Participation ratio $P_r$ as a function of applied strain (solid lines) and residual plastic displacement field $⟨\parallel v\parallel ⟩$ (dashed lines) obtained by reverse transformation back to the original macroscopic shape. Residual fields below ${10}^{-8}$ are due to numerical inaccuracies and the field is considered as reversible.
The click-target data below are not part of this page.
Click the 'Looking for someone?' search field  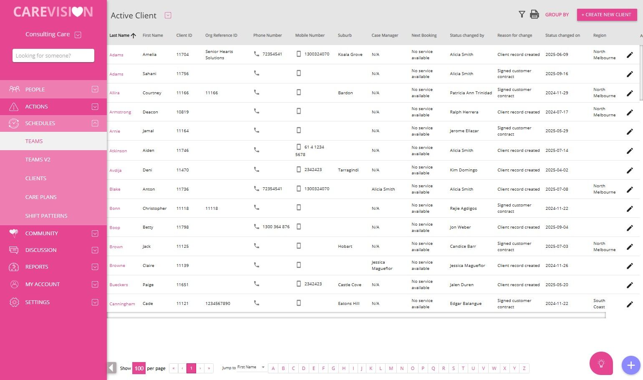click(x=53, y=55)
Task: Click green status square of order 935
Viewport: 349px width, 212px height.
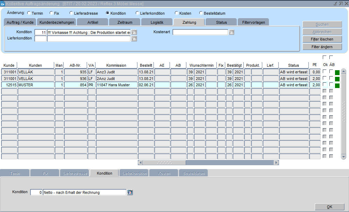Action: (337, 73)

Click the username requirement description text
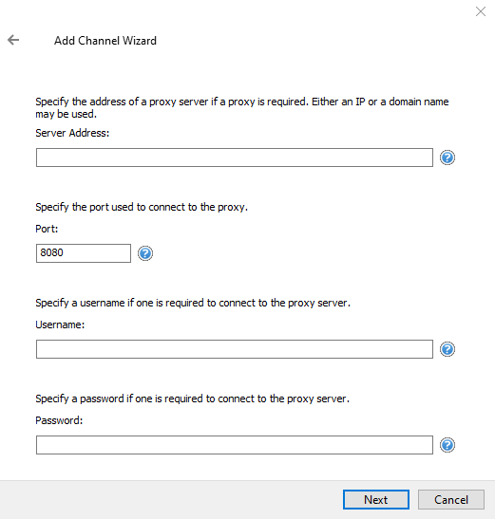coord(193,303)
For the nanocomposite system the particle volume fraction is $\varphi \sim 0.07$ and particle size $R_f=2\sigma$.

Figure 17

Correlation function $C\left(r\right)$ of the nonaffine displacement field as a function between pairs of distance $r$ for the unfilled polymer and the nanocomposite system of volume fraction $\varphi \sim 0.07$ and particle size $R_f=2\sigma$. For comparison of the peaks of the correlation functions, the polymer segment pair distribution function $g\left(r\right)$ is plotted and the polymer correlation function not counting contributions between nonaffine displacements of segments belonging in the same chain. Inset: Magnification of long-range results.

Figure 18

(a) Correlation function $C\left(r\right)$ of the nonaffine displacements as a function between pairs of distance $r$ starting from polymer beads lying in a shell of thickness $1.5\sigma$ around the particle with the rest of the system on the opposite side of the particle separated by an imaginary surface passing as shown in the figure. Also the correlation starting from the filler is plotted and for comparison the total nanocomposite correlation function counting all contributions is given. Nonaffine displacements obtained for a uniaxial deformation of strain ${10}^{-5}$. (b) Distribution of magnitude of residual plastic displacements around a nanoparticle. Residual plastic displacements obtained from reverse deformation that compresses the systems back to their initial shape upon a uniaxial deformation of strain ${10}^{-5}$.